═══ EXERCISE DATA ═══
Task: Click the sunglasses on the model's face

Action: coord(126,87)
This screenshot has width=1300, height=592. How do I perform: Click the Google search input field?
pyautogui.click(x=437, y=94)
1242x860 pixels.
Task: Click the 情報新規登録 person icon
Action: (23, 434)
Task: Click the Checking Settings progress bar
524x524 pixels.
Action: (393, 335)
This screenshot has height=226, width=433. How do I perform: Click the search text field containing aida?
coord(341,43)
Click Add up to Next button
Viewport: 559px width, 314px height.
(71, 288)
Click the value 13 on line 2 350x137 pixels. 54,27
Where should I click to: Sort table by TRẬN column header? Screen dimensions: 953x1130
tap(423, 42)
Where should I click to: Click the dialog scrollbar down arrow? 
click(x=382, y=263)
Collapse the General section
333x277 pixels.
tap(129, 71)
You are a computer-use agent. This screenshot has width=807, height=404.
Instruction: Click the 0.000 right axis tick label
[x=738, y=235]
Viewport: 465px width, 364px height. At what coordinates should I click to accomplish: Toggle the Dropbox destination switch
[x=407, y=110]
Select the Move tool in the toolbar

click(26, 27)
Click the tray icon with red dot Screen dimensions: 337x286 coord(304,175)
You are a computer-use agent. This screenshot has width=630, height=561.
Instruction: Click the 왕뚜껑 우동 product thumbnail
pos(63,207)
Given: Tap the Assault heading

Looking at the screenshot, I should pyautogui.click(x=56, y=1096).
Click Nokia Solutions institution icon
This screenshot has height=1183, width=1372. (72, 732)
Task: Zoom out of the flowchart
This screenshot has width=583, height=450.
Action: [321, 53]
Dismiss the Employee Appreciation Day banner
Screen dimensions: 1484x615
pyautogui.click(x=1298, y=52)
═══
SHORT TASK
Could you give the rows above again, switching every "Screen dimensions" to "Display size" and leaving everything else unchanged?

THE SOLUTION
Task: Click the sunglasses on the model's face

Action: coord(126,87)
This screenshot has width=1300, height=592. How do I perform: Click the Google search input field?
pyautogui.click(x=437, y=94)
1242x860 pixels.
Task: Click the 情報新規登録 person icon
Action: (23, 434)
Task: Click the Checking Settings progress bar
524x524 pixels.
Action: (393, 335)
This screenshot has height=226, width=433. How do I perform: Click the search text field containing aida?
coord(341,43)
Click Add up to Next button
Viewport: 559px width, 314px height.
(71, 288)
Click the value 13 on line 2 350x137 pixels. 54,27
Where should I click to: Sort table by TRẬN column header? Display size: 953x1130
tap(423, 42)
Where should I click to: Click the dialog scrollbar down arrow? 
click(x=382, y=263)
Collapse the General section
333x277 pixels.
tap(129, 71)
You are a computer-use agent. This screenshot has width=807, height=404.
Instruction: Click the 0.000 right axis tick label
[x=738, y=235]
Viewport: 465px width, 364px height. At what coordinates should I click to accomplish: Toggle the Dropbox destination switch
[x=407, y=110]
Select the Move tool in the toolbar

click(26, 27)
Click the tray icon with red dot Display size: 337x286 coord(304,175)
You are a computer-use agent. This screenshot has width=630, height=561.
Instruction: Click the 왕뚜껑 우동 product thumbnail
pos(63,207)
Given: Tap the Assault heading

Looking at the screenshot, I should pyautogui.click(x=56, y=1096).
Click Nokia Solutions institution icon
This screenshot has height=1183, width=1372. (72, 732)
Task: Zoom out of the flowchart
This screenshot has width=583, height=450.
Action: [321, 53]
Dismiss the Employee Appreciation Day banner
Display size: 1484x615
pyautogui.click(x=1298, y=52)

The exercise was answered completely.